Mohamed Bahi Horma, originaire de Mauritanie et qui a travaillé dans le quotidien « Echaab » ( à Alger) , a publié dans le journal arabophone (al Ittihad al ichtiraki) un article au lendemain du premier congrès amazigh, tenu à Sainte Rome de Dolan en 1995. Le lieu lui rappela la vallée de la Soummam et le Congrès, qui s’y tint. Le reportage de l’auteur ne porte pas moins le stigmate du panarabisme, y compris dans la transcription du mot Soummam, avec un « S » emphatique, (Sad au lieu de Sin). Il avait promis d’écrire une série d’articles sur le Congrès amazigh, avatar du Congrès de la Soummam. Cependant, il n’y eut, au final, qu’un seul écrit ; la rédaction s’étant opposée à un événement qui n’est pas en odeur de sainteté dans les émanations du Mouvement National marocain.
Intérêt du mouvement amazigh marocain
La Soummam constitua et constitue toujours un centre d’intérêt évident pour ses adversaires comme pour ses adeptes. En effet, pour le Mouvement culturel amazigh ( MCA ) marocain, le congrès d’aout 1956 et la plate forme qui en est issue sont perçus comme un moment ouvrant une perspective pour la scoiété libérée de l’arbitraire.
En septembre 2013, des activistes amazighs marocains, fort imprégnés du congrès de la Soummam, décidèrent de s’en inspirer tant du point de vue méthodologique et politique que symbolique. Ils élaborèrent une plate-forme sur l’unité de l’Afrique du Nord et le désir de la projeter dans l’avenir avec une vision moderne, sur des bases laïques. La rencontre devait avoir lieu dans un site escarpé du nom de Tazizaout ( endroit verdoyant) ; c’est là que se déroula la dernière bataille que les Français avaient livrée, aux résistants marocains en août 1934. Les intellectuels amazighs marocains avaient clairement à l’esprit la plateforme de la Soummam. Dans les discussions annexes, les noms des pionniers du Congrès revenaient souvent. La plupart des cadres savaient que le binome Abane Ramdane – Larbi Ben M’hidi en était le moteur. Mais les noms de Krim Belkacem, responsable de la zone de Kabylie où se tint ce regroupement en pleine guerre et Amirouche qui fut la cheville ouvrière de la protection de la rencontre étaient cités avec fierté par les intellectuels amazighs marocains, pour lesquels l’esprit de la Soummam était était garant de tolérance et de cohésion sociale dans un Etat de droit.
Finalement, la plateforme de Tazizaout ne put être déclinée à cause d’indiscrétions et de taupes infiltrées dans les rangs des organisateurs.

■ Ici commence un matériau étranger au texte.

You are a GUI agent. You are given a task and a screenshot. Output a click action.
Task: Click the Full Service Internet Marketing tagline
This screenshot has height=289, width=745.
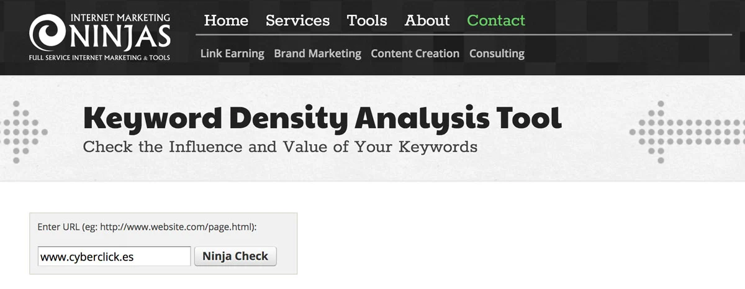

Les forces de l’ordre quadrillèrent, depuis Tadla jusqu’à Aghbla, le chemin escarpé qui mène à Tazizaout. L’effet de surprise a été désactivé. Les militants recoururent alors à une diversion en improvisant une conférence sur la reine Tin Hinan. Le conférencier, fort subtil, commença tout de go, par soulever deux questions : qui sommes nous, et que voulons-nous devenir ? La réplique vint du plus haut niveau, lors du discours de l’ouverture, du parlement en octobre 2013. Le souverain marocain proclama de manière péremptoire : nous savons qui nous sommes et nous savons où nous allons. La messe est dite.
In fine, Makhzen et esprit de la Soummam ne riment pas ensemble.

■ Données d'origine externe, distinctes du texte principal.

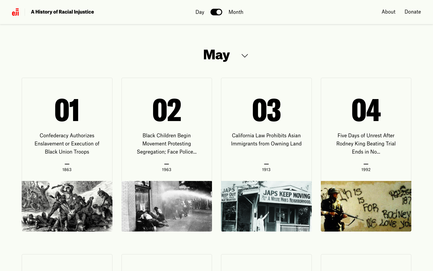This screenshot has height=271, width=433.
Task: Open the Donate page
Action: point(413,12)
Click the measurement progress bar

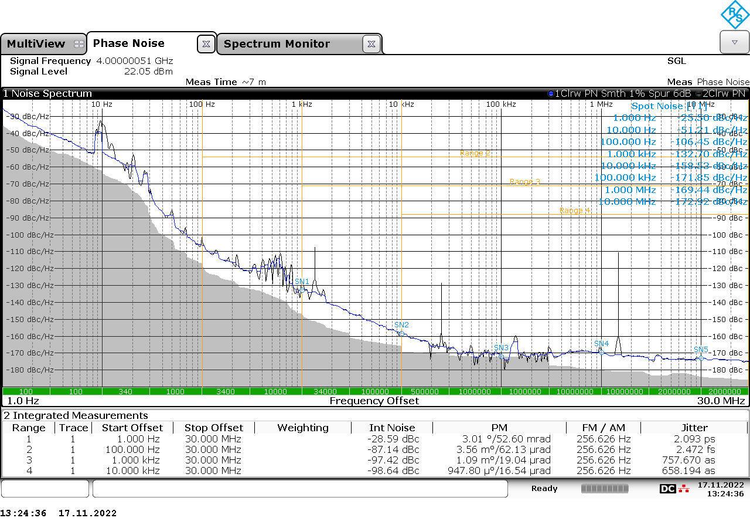click(605, 489)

Il n’y eut pas de « Soummam marocain ». Il n’y a qu’une Soummam celle qui continue d’inspirer les intellectuels marocains les plus actifs, notamment ceux de sensibilité amazighe.

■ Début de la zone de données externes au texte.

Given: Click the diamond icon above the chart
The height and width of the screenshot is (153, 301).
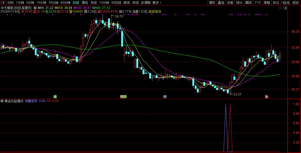Looking at the screenshot, I should click(280, 8).
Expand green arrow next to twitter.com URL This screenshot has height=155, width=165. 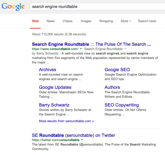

Autre exemple de la résonnance soummamienne. En mars 2016, devait avoir lieu un hommage dédié à la mémoire d’un activiste amazigh, Omar Khaleq, connu sous le nom de Izem, ( lion ) tué par un étudiant panarabiste. La cérémonie fut organisée dans le hameau natal du martyr, Ikniouène (sud-est du Maroc). Une grande foule fit le déplacement. Une fervente communion rassembla les intellectuels amazighs venus du Rif, du Souss, de l’Atlas, de Kabylie, du Mzab, de Zouara, ( Libye ). Il y avait aussi des Touarègues. Tous se fondirent avec les gens du cru. Seuls les drapeaux amazighs flottaient sur les lieux , et les seuls portraits qui trônaient furent ceux de Khattabi, Assou U Baslam (héros de la bataille de Bougafer) et de Da Lhocine Aït Ahmed (qui venait de décéder). Dans leurs harangues, plusieurs intervenants firent référence à la Soummam.
L’esprit de la Soummam a une dimension transnationale qui renvoie à l’unité de l’Afrique du Nord, qui forme, de fait, une nation. L’esprit de la Soummam invite tout autant à amarrer l’Afrique du Nord à la modernité. Deux grandes idées qui sont toujours à l’ordre du jour. Comment raviver cet esprit, si on ne se remémore pas et si on ne commémore pas solidairement l’événement ? Les habitants de l’Afrique du Nord, sont un. Comment se pourrait-il qu’ils soient divisés ?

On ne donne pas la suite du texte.